> _EXERCISE DETAILS_: Transcribe exactly, please, the line bearing "Open the star reviews icon" and all later lines through the end of the records, with the pictures left out.

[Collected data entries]
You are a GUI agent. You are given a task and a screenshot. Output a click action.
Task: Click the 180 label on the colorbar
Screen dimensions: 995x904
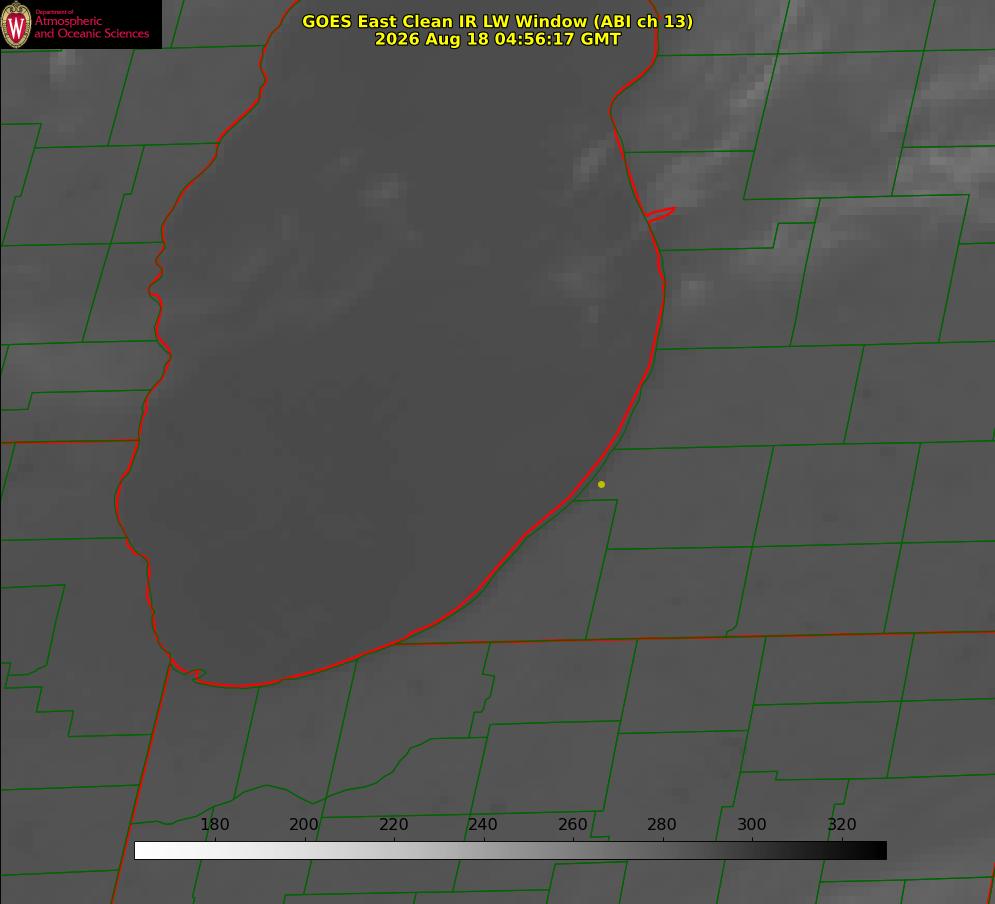(x=214, y=824)
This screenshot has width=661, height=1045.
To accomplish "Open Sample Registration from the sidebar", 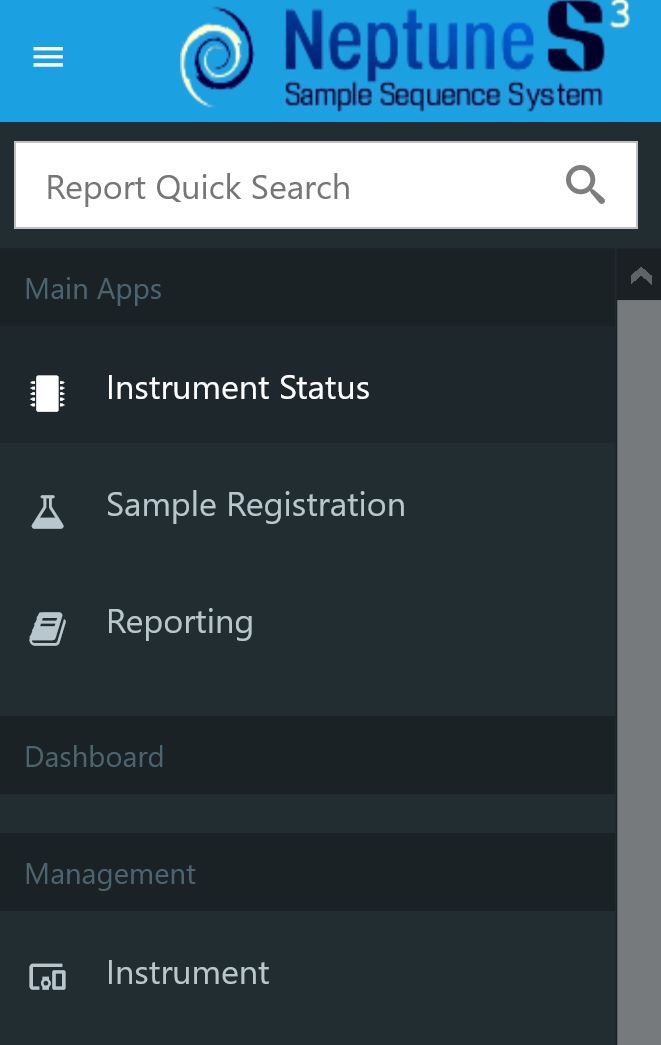I will point(256,505).
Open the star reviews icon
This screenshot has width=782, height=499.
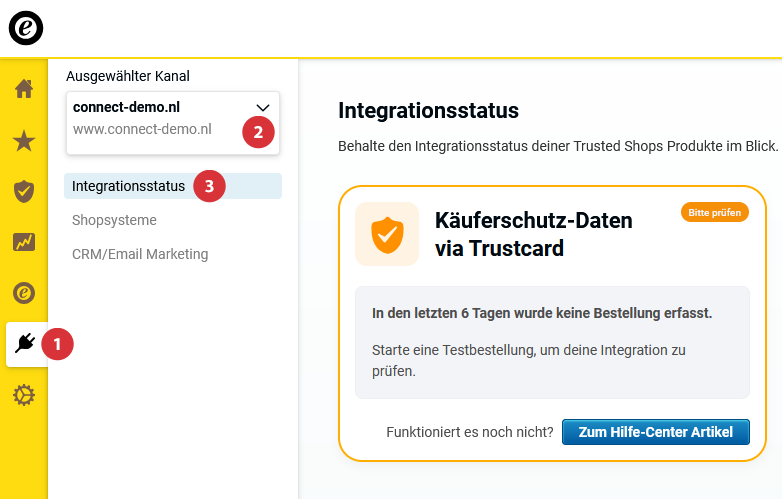pyautogui.click(x=24, y=140)
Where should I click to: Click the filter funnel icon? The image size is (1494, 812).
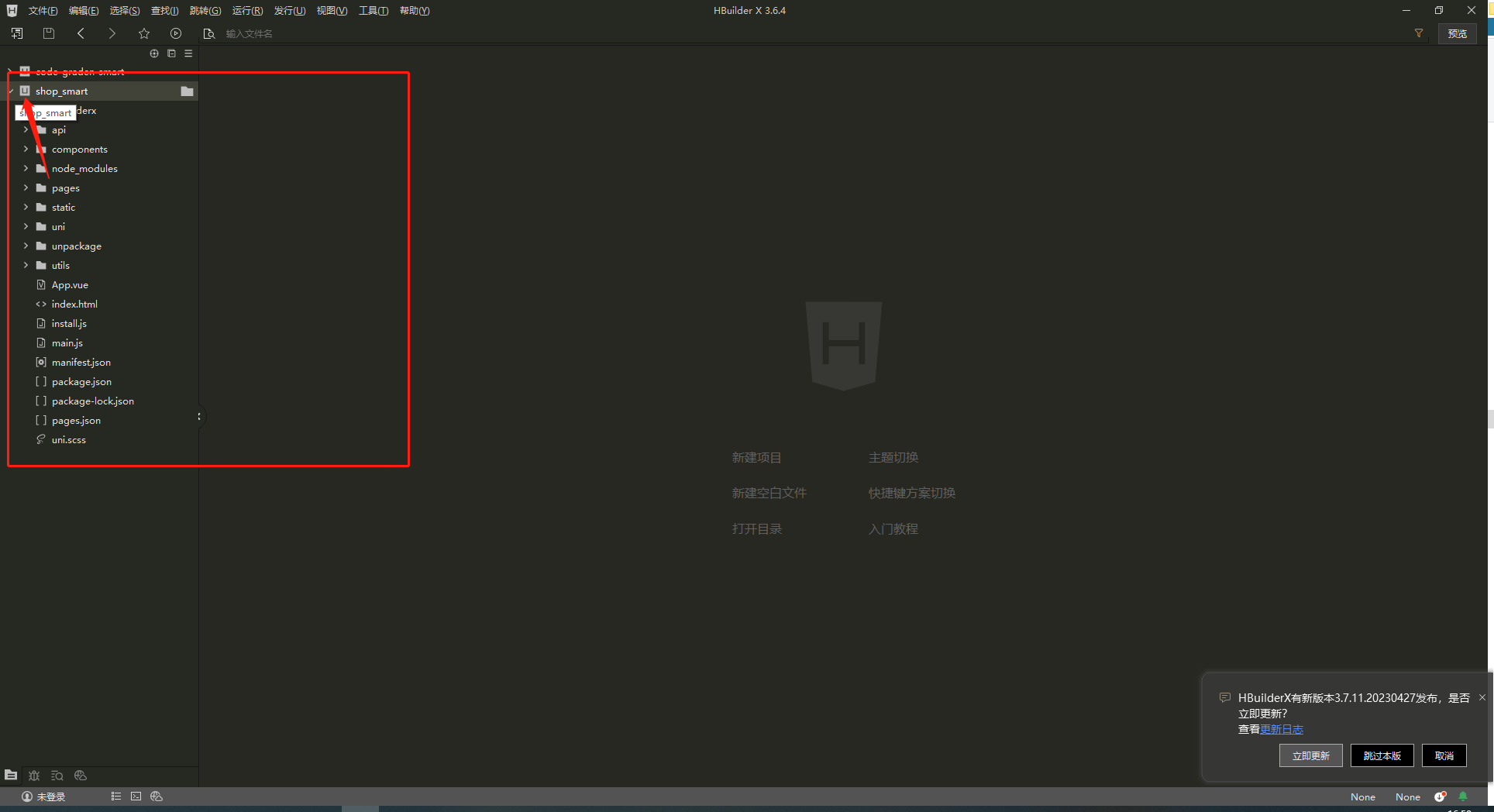point(1419,33)
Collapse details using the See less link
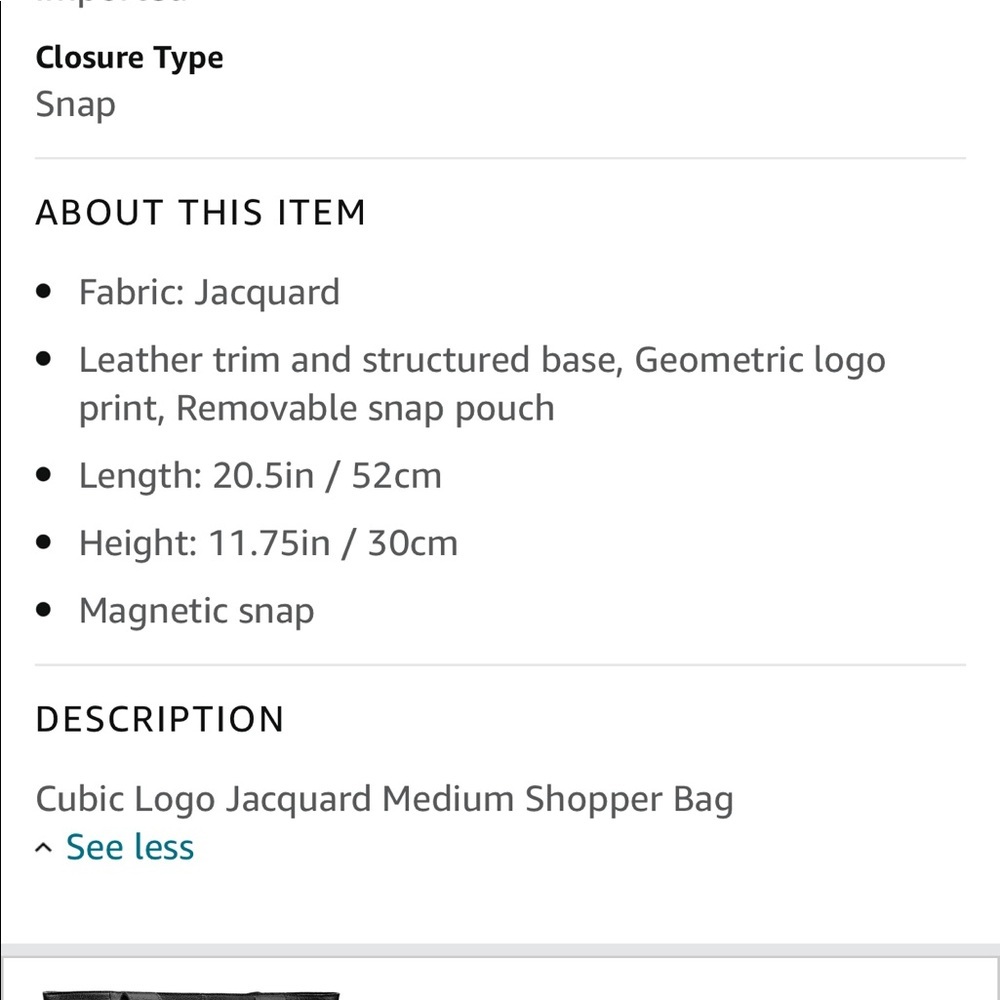Viewport: 1000px width, 1000px height. pyautogui.click(x=129, y=847)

> _SOLUTION TO THIS EXERCISE_:
Open the star reviews icon
This screenshot has width=782, height=499.
pyautogui.click(x=24, y=140)
Where should I click to: Click the filter funnel icon? The image size is (1494, 812).
point(1419,33)
Collapse details using the See less link
Viewport: 1000px width, 1000px height. pyautogui.click(x=129, y=847)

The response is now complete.